# MATERIAL SHOWN
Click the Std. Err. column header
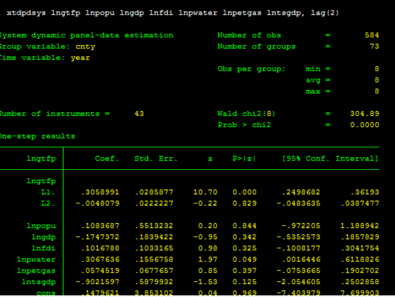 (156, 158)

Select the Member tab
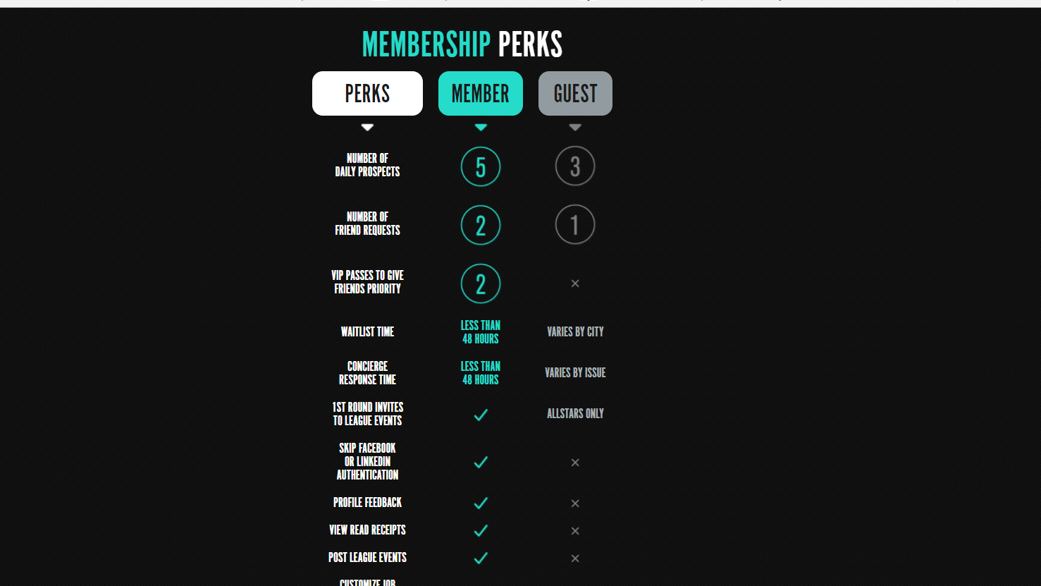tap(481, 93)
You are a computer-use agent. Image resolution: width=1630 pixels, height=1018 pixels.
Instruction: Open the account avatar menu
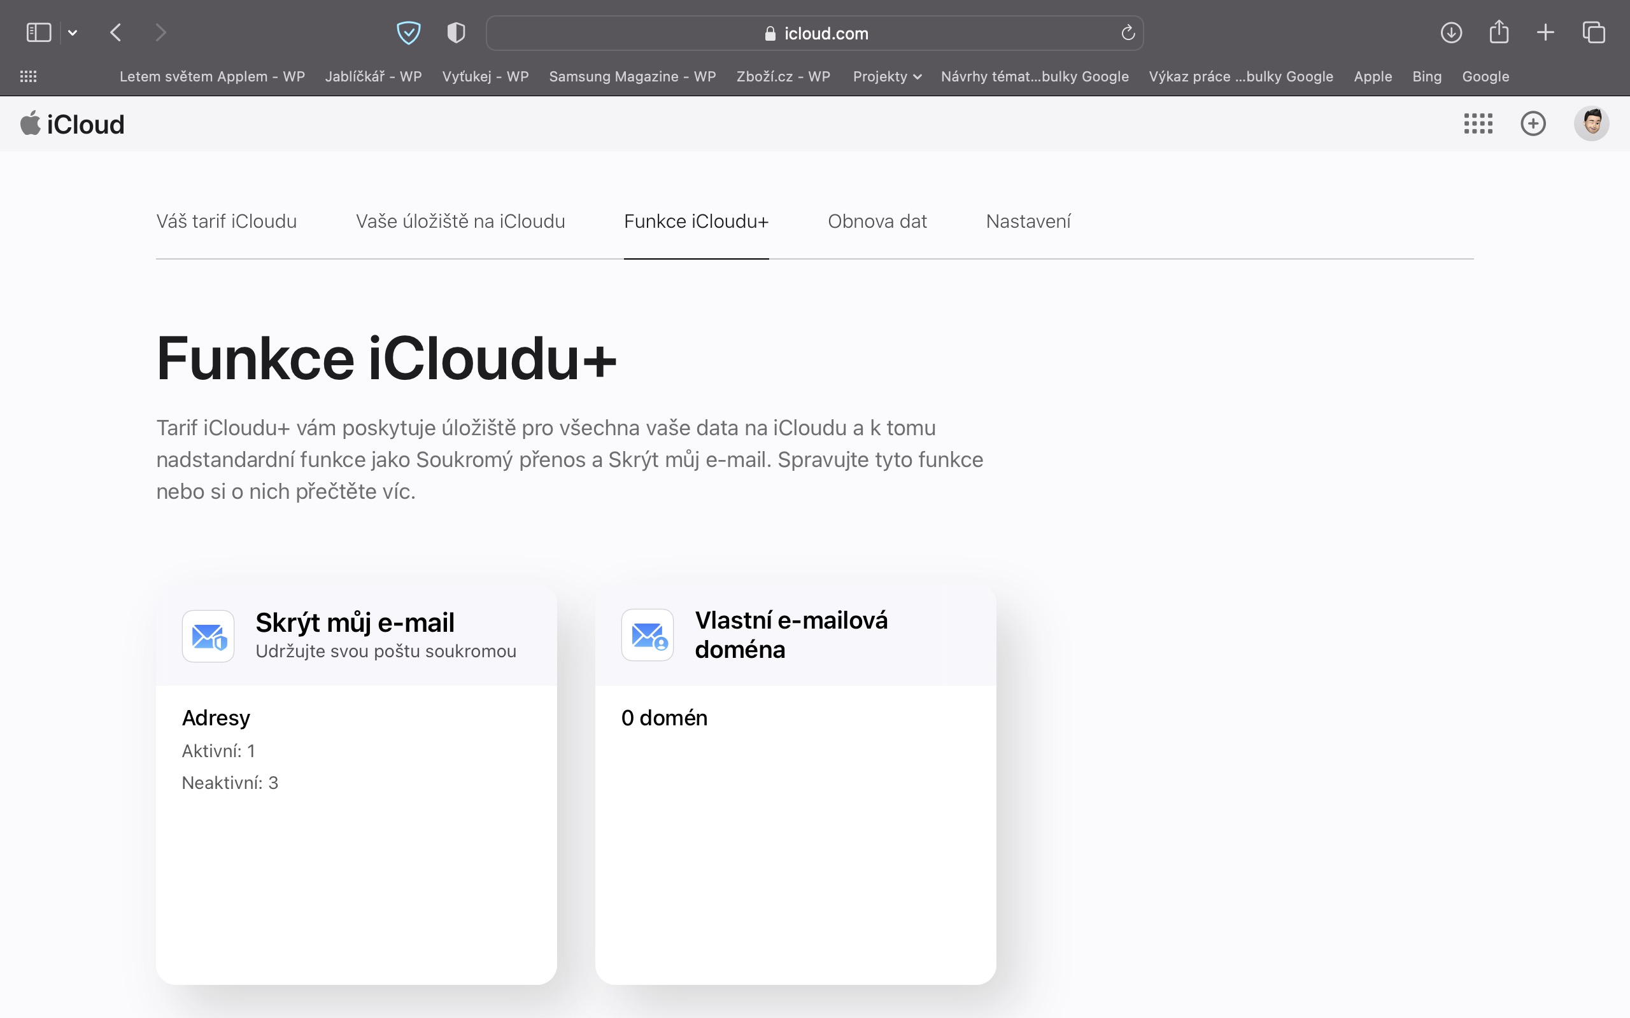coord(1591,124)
* * *
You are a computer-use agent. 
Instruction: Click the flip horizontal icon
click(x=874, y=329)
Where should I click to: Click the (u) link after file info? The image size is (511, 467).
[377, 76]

# DIRECTIONS FOR THIS TASK
Copy the rows again verbatim, from the line containing "You are a computer-use agent. Image" through the line containing "coord(1591,124)", with both of those lines included and the pictures omitted.

# OUTPUT OF THE TASK
You are a computer-use agent. Image resolution: width=1630 pixels, height=1018 pixels.
Instruction: Open the account avatar menu
coord(1591,124)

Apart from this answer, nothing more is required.